Выход из алкогольного тупика путем проведения запретительных мер показался правительству и партийному руководству советского государства бесперспективным. И уже с января 1924 года вступило в силу совместное постановление ЦИК СССР и СНК СССР о возобновлении производства и торговли спиртными напитками в СССР. Считалось, что продажа водки есть зло, но меньшее, чем кабала западноевропейских капиталистов. Однако оговаривалось, что мера эта временная и, обращалось внимание на экономический ущерб, который несло государство при существующих запретах. Вместе с тем не скрывалось, что встать на путь продажи водки побудил, главным образом, поиск средств для выполнения намеченных широких производственных планов.

Повсеместная продажа новой советской водки началась с октября 1925 года. «Новоблагословенная» получила шутливое прозвище по фамилии председателя Совета народных комиссаров А.И. Рыкова – «рыковка». В соответствии с реалиями нового времени появляются и своеобразные названия – «партиец» (0,5 л), «комсомолец» (0,25 л) и «пионэр» (0,1 л).

После введения в 1925 году государственной монополии на производство водки бюджет стал наполняться «пьяными» доходами. В 1927/28 финансовом году они составили 12% доходной части государственного бюджета. Отметим, что в царской России эти доходы, например, в 1909 году составляли почти треть госбюджета – 30%. Однако, по данным Госплана СССР, казенной и домашней водки в 1928-1929 годах пили в полтора раза больше, чем в 1913 году. По данным, изданного в 1929 году сборника «Борьба с алкоголизмом в СССР», в 1928 году в стране насчитывалось около 700 тыс. рабочих-алкоголиков

На Урале торговля винно-водочными изделиями, кроме пополнения бюджета стала еще и средством сдерживания давления на скудный товарный рынок. В розничном товарообороте во второй половине 20-х годов XX века на долю продуктов питания приходилось 55%, а на долю алкогольных напитков – 19%. В бюджете семей трудящихся Урала затраты на алкоголь значительно превышали сумму затрат на лечение, культуру и просвещение.

+ + + +

- [Задания]
A - Воспроизведите без изменений часть фрагмента о советской водке: начните со слов «Выход из алкогольного» и закончите после слов «широких производственных планов.».
B - Определите, соответствуют ли фрагменту о советской водке утверждения: (i) совместное постановление ЦИК СССР и СНК СССР вступило в силу с января 1924 года; (ii) в 1927/28 финансовом году «пьяные» доходы составили почти треть государственного бюджета; (iii) название «комсомолец» относилось к объёму 0,5 л. На каждое ответьте «да» или «нет» и точно процитируйте решающие слова фрагмента.
Приведённые далее строки к этой работе отношения не имеют.

- [Исходные данные]

+ + + +

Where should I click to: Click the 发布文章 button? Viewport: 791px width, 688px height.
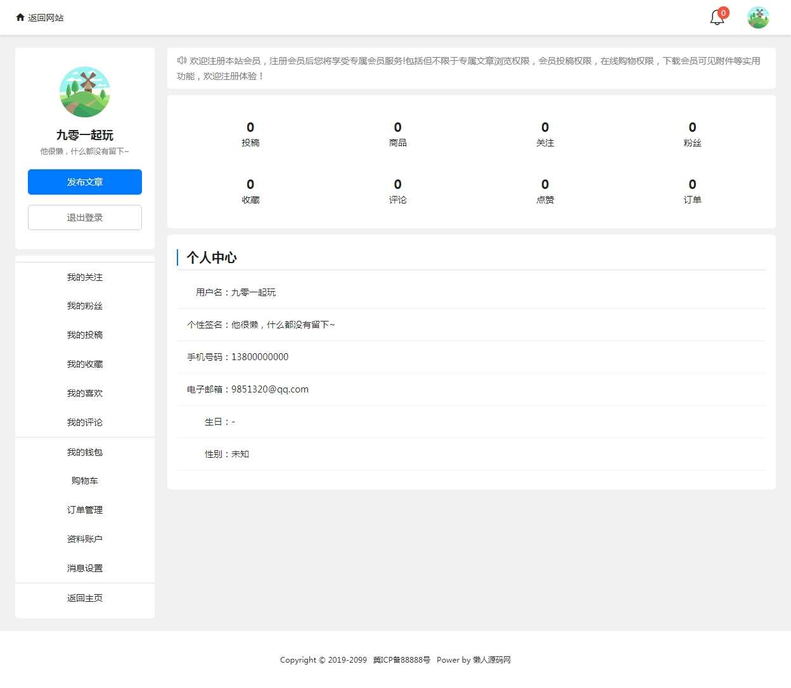84,182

+ + + +

- [Ответы на задания]
A -
Выход из алкогольного тупика путем проведения запретительных мер показался правительству и партийному руководству советского государства бесперспективным. И уже с января 1924 года вступило в силу совместное постановление ЦИК СССР и СНК СССР о возобновлении производства и торговли спиртными напитками в СССР. Считалось, что продажа водки есть зло, но меньшее, чем кабала западноевропейских капиталистов. Однако оговаривалось, что мера эта временная и, обращалось внимание на экономический ущерб, который несло государство при существующих запретах. Вместе с тем не скрывалось, что встать на путь продажи водки побудил, главным образом, поиск средств для выполнения намеченных широких производственных планов.

B -
(i) Да: «И уже с января 1924 года вступило в силу совместное постановление ЦИК СССР и СНК СССР о возобновлении производства и торговли спиртными напитками в СССР».
(ii) Нет: «В 1927/28 финансовом году они составили 12% доходной части государственного бюджета».
(iii) Нет: «„комсомолец“ (0,25 л)».